Jacques Julliard, historien, ancien directeur délégué de la rédaction du Nouvel Observateur, éditorialiste à Marianne, est l’auteur de nombreux ouvrages de référence, sur le syndicalisme révolutionnaire et les cultures politiques. Pour la collection Café Voltaire, il a signé Le Malheur français et La Reine du monde, essai sur la démocratie d’opinion (Prix du livre politique 2008), deux ouvrages publiés en format de poche dans la collection Champs aux éditions Flammarion.
Ce livre est la première synthèse sur les gauches françaises, du XVIIIe siècle à nos jours, des philosophes des Lumières à François Hollande. Jacques Julliard montre ce que la gauche a retenu de chaque période historique : l’idée de progrès du XVIIIe siècle finissant, les droits de l’Homme de la Révolution française, le parlementarisme de la monarchie censitaire, le suffrage universel de 1848, la laïcité de la IIIe République, la civilisation du travail du Front populaire, la patience du pouvoir de François Mitterrand. Pour finir, il distingue quatre gauches : libérale, jacobine, collectiviste, libertaire.
Ceci est l’édition au format de poche de l’œuvre de Jacques Julliard, Les Gauches française, 1762-2012 : Histoire, politique et imaginaire, couronnée de plusieurs prix, parmi lesquels le prix Jean Zay, le prix de l’Œuvre politique de l’année 2012 et le grand prix Gobert 2013 de l’Académie française.

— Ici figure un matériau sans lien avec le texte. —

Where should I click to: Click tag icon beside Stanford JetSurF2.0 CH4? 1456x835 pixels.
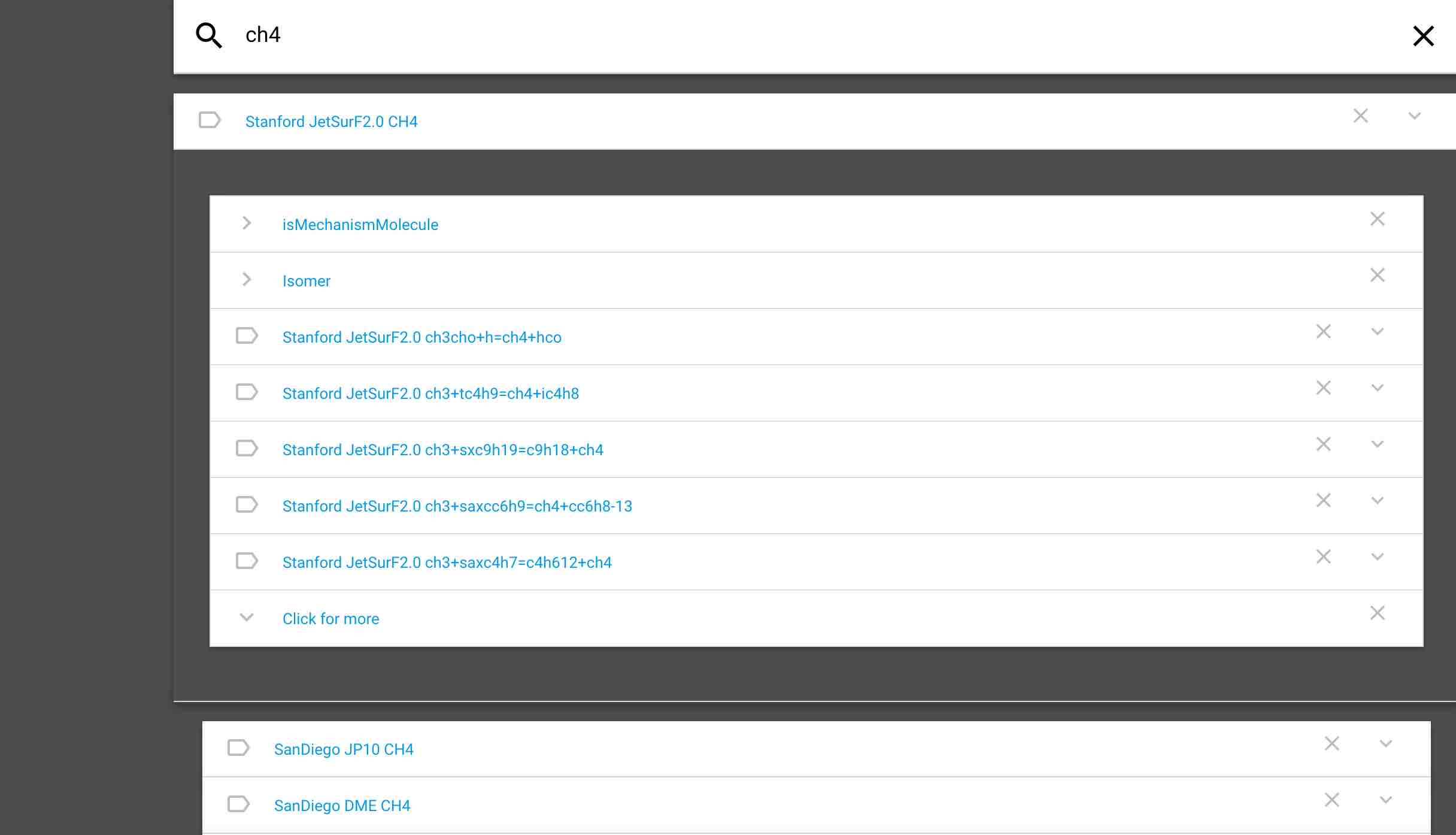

On trouvera ici la reproduction intégrale de l’édition originale (2012). Seuls en ont été extraits les portraits croisés des principaux hommes politiques, qui scandent le récit, et qui font l’objet dans le tome 2, d’une édition à part, augmentée de nouveaux portraits, ainsi que du texte intégral de l’anthologie parue conjointement, La Gauche par les textes, 1762-2012, par Jacques Julliard et Grégoire Franconie.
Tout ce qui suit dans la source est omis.